• **Directions**
Type the records that follow again exactly as written, but drop the pictures.
+ + + +
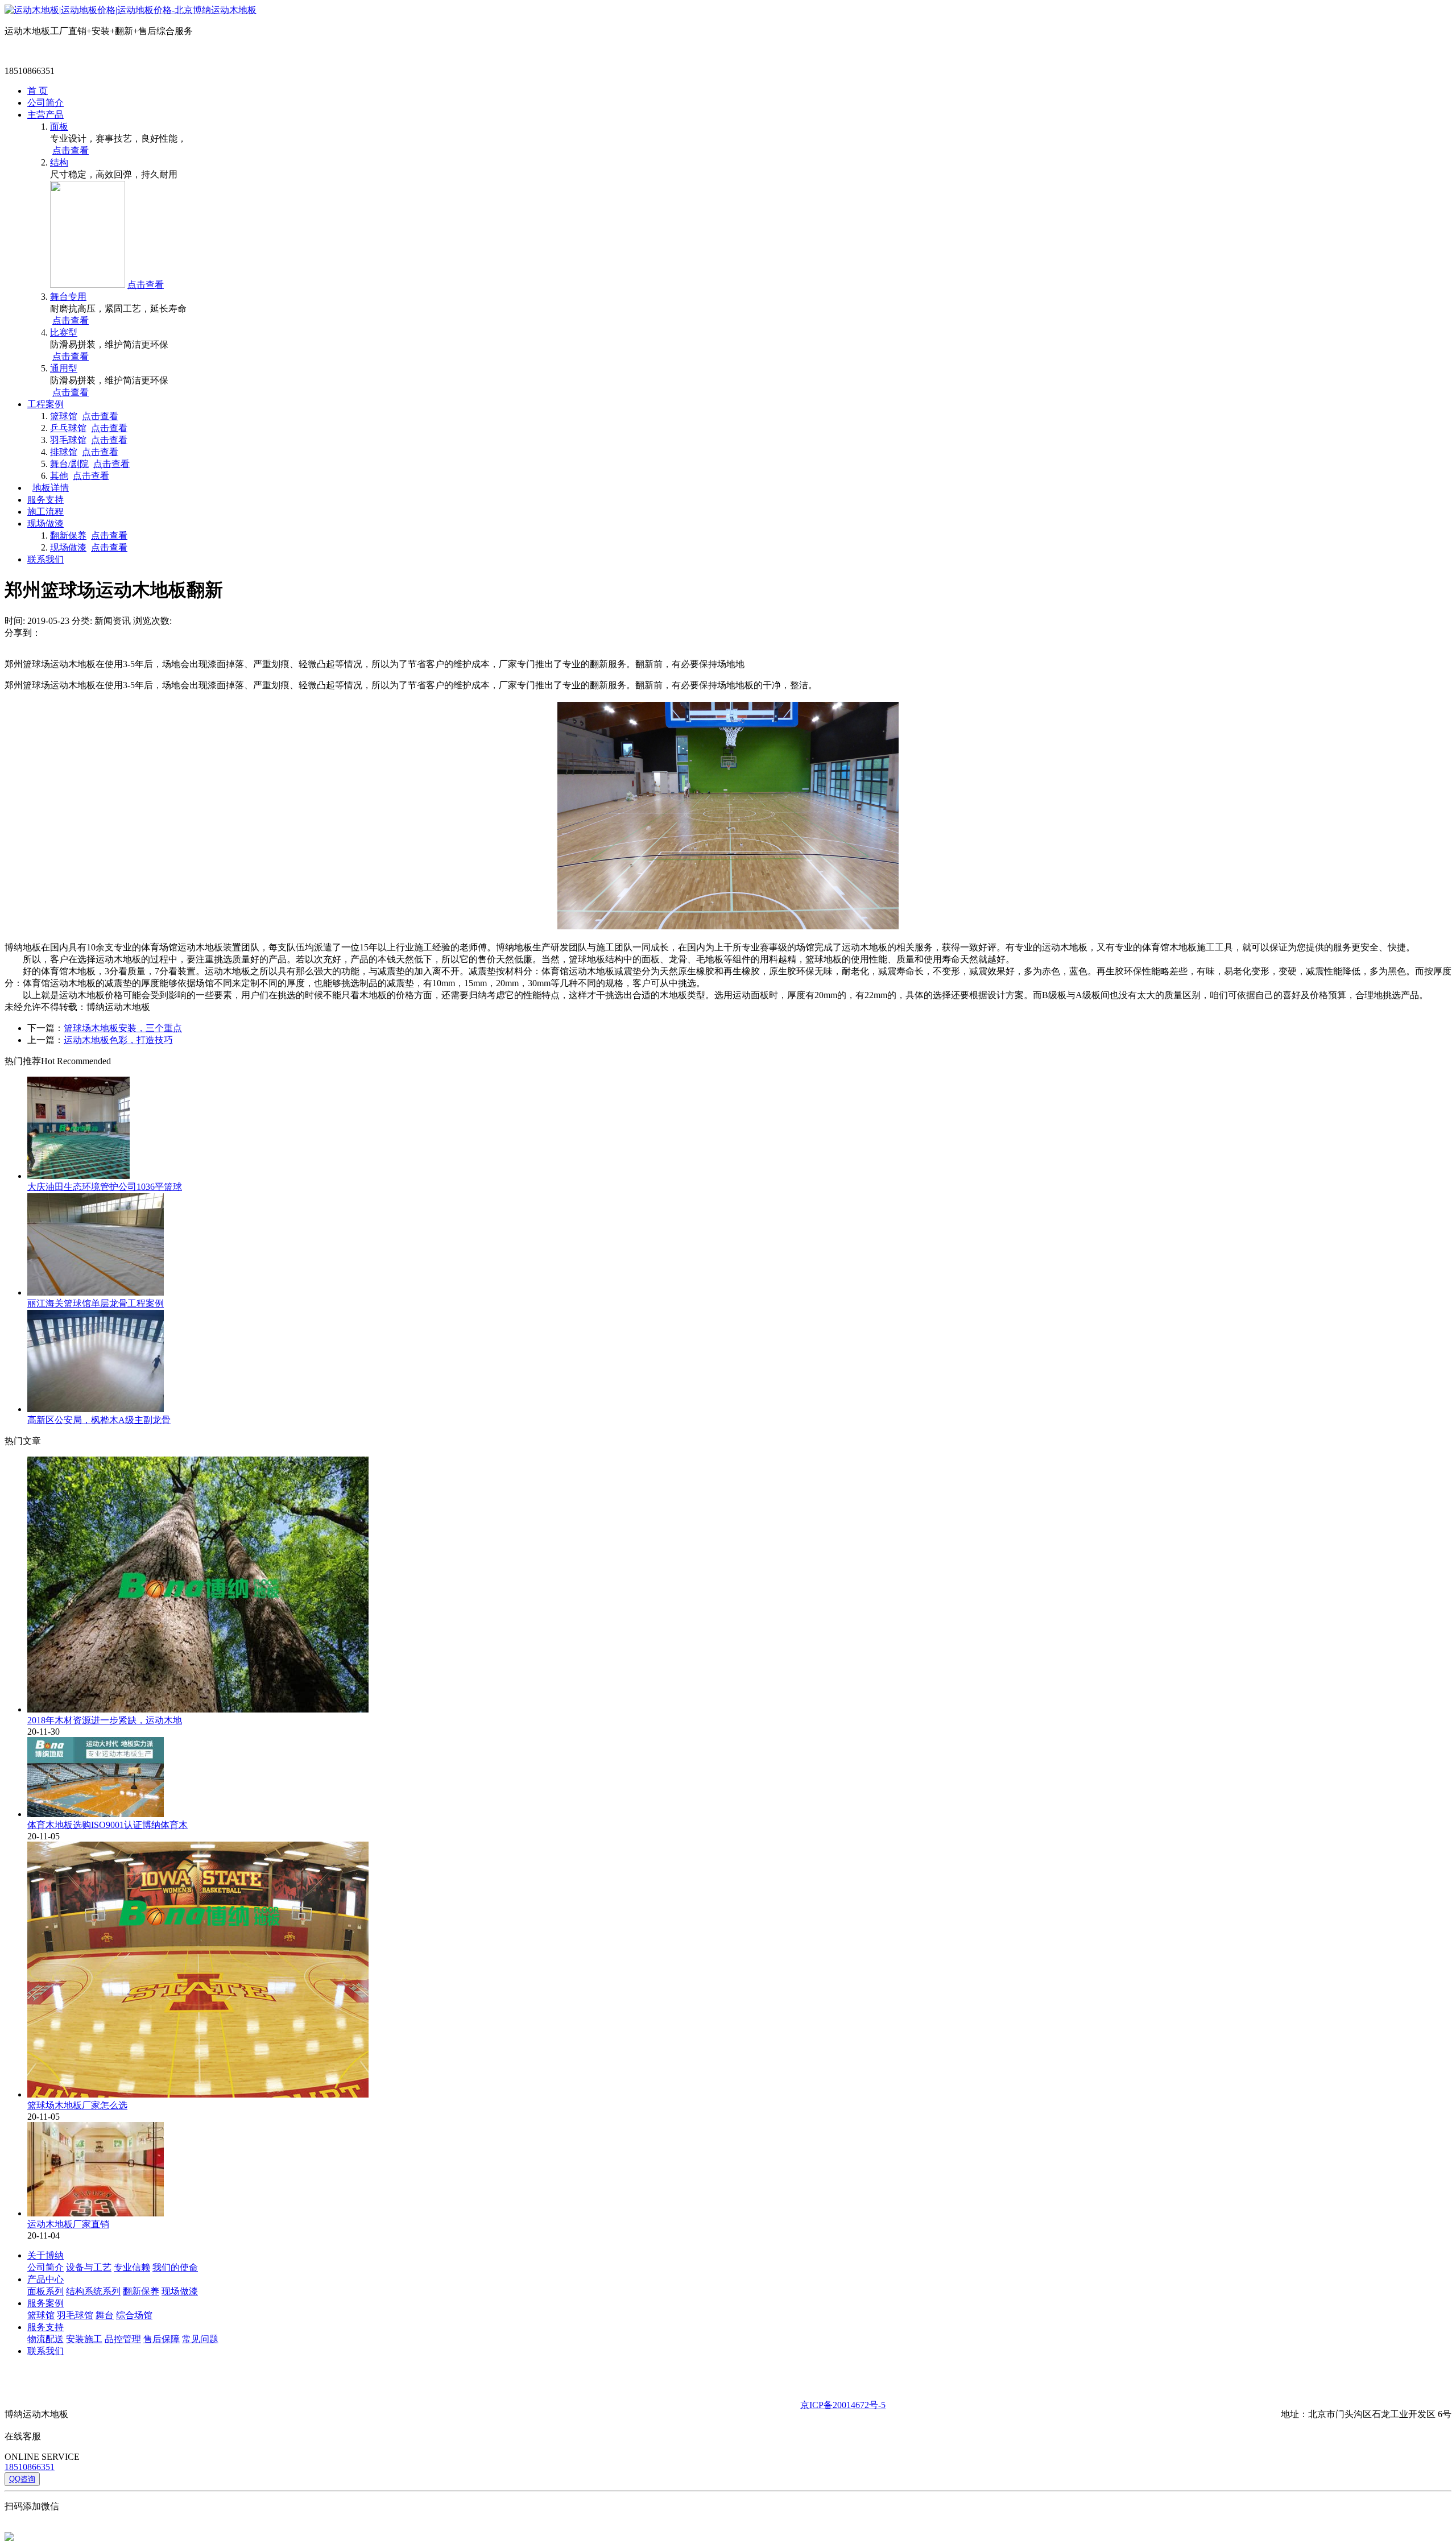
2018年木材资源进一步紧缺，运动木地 (104, 1720)
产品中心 (45, 2279)
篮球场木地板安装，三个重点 (123, 1028)
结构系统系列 (93, 2291)
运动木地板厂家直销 (68, 2224)
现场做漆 (45, 523)
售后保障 (161, 2339)
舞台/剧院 (69, 464)
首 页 (37, 91)
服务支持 (45, 499)
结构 (59, 162)
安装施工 (84, 2339)
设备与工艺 (88, 2267)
+ + + +
• **The answer**
2018年木材资源进一步紧缺，运动木地 (104, 1720)
产品中心 (45, 2279)
篮球场木地板安装，三个重点 (123, 1028)
结构系统系列 (93, 2291)
运动木地板厂家直销 (68, 2224)
现场做漆 (45, 523)
售后保障 (161, 2339)
舞台/剧院 (69, 464)
首 页 (37, 91)
服务支持 (45, 499)
结构 (59, 162)
安装施工 (84, 2339)
设备与工艺 (88, 2267)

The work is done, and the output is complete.